TEXT EXCERPT »
----------

Scott Pruitt’s EPA and the White House [under Trump] sought to block publication of a federal health study on a nationwide water-contamination crisis [from PFAS], after one Trump administration aide warned it would cause a “public relations nightmare,” newly disclosed emails reveal.

Details of the internal discussions emerged from EPA emails released to the Union of Concerned Scientists under the Freedom of Information Act.

The emails portray a “brazenly political” response to the contamination crisis, said Judith Enck, a former EPA official who dealt with the same pollutants during the Obama administration — saying it goes far beyond a normal debate among scientists.

Enck, the former EPA official, said she sees one troubling gap in the emails: They make “no mention of the people who are exposed to PFOA or PFOS, there’s no health concern expressed here.”

Back to the West Plains

Fortunately, a substantial portion of the population of the West Plains already was or soon would be connected to the much purer water of the extensive Spokane Valley Rathdrum Prairie Aquifer. The water would be transmitted via piping from the municipal wells of the City of Spokane. Airway Heights quickly switched to this source. In 2017 Fairchild Air Force Base and Spokane International Airport were already connected to City of Spokane water.

However, thousands of people have been drinking water from private wells at their homes on the West Plains down-gradient from Fairchild and SIA for decades, wells many of which have levels of PFAS chemicals far exceeding the new regulations. And there is a glaring omission in the new regs: the new EPA rules requiring testing and water purification cover public Class A water systems—NOT private wells or even small (Class B) systems. That said, the new EPA rules will certainly serve as an example and a reference for those living down gradient.

To the Spokesman’s credit, Amanda Sullender’s front page article last Wednesday, “Public water systems across the country to test and remove PFAS under EPA regulations announced Wednesday” dealt with the issue pretty much head on. In contrast, the New York Times’ Lisa Friedman’s article, “E.P.A. Says ‘Forever Chemicals’ Must Be Removed From Tap Water,” exemplary excerpts from which are copied below, engages in both-siderism worthy of the Trump administration.

It is times like these that it strains credulity to remember that it was under a Republican president that the Environmental Protection Agency was established. Current-day Republican default commentary on any environmental regulation meant to safeguard human health is always some combination of “it will cost too much,” “the science isn’t settled,” or “it will hurt the poor.” 

But Republicans and industry groups, along with many mayors and county executives, said the Biden administration had created an impossible standard that would cost municipal water agencies billions of dollars.

Several questioned E.P.A.’s accounting as well as the science used to develop the new standard.

----------

GIVEN RECORDS »
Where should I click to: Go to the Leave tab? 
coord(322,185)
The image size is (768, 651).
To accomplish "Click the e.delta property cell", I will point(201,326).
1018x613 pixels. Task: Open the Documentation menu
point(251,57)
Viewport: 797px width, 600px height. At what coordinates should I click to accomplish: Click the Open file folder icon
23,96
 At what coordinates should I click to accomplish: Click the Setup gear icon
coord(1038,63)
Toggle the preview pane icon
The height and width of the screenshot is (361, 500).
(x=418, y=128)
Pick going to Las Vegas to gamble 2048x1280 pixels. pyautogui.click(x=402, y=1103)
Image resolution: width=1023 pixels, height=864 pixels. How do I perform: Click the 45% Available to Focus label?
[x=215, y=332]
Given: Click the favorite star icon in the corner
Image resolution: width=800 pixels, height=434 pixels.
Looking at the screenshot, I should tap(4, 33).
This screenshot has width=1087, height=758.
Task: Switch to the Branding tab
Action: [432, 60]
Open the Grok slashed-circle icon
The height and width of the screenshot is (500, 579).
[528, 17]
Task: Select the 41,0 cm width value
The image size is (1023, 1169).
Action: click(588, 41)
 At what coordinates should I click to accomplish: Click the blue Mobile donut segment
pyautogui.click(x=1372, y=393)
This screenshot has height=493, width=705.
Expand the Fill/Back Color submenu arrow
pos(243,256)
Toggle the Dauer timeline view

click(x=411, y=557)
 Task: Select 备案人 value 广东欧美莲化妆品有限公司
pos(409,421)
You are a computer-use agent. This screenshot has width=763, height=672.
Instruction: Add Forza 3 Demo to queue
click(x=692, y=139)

----------

WHAT TO DO »
1. According to the PFAS contamination text, which water systems do the new EPA rules requiring testing and water purification cover?
2. From the PFAS contamination text, extract the passage starting at "Enck, the former" and ending at "of Spokane water.".

RESULTS IN ORDER »
1. Public Class A water systems.

2.
Enck, the former EPA official, said she sees one troubling gap in the emails: They make “no mention of the people who are exposed to PFOA or PFOS, there’s no health concern expressed here.”

Back to the West Plains

Fortunately, a substantial portion of the population of the West Plains already was or soon would be connected to the much purer water of the extensive Spokane Valley Rathdrum Prairie Aquifer. The water would be transmitted via piping from the municipal wells of the City of Spokane. Airway Heights quickly switched to this source. In 2017 Fairchild Air Force Base and Spokane International Airport were already connected to City of Spokane water.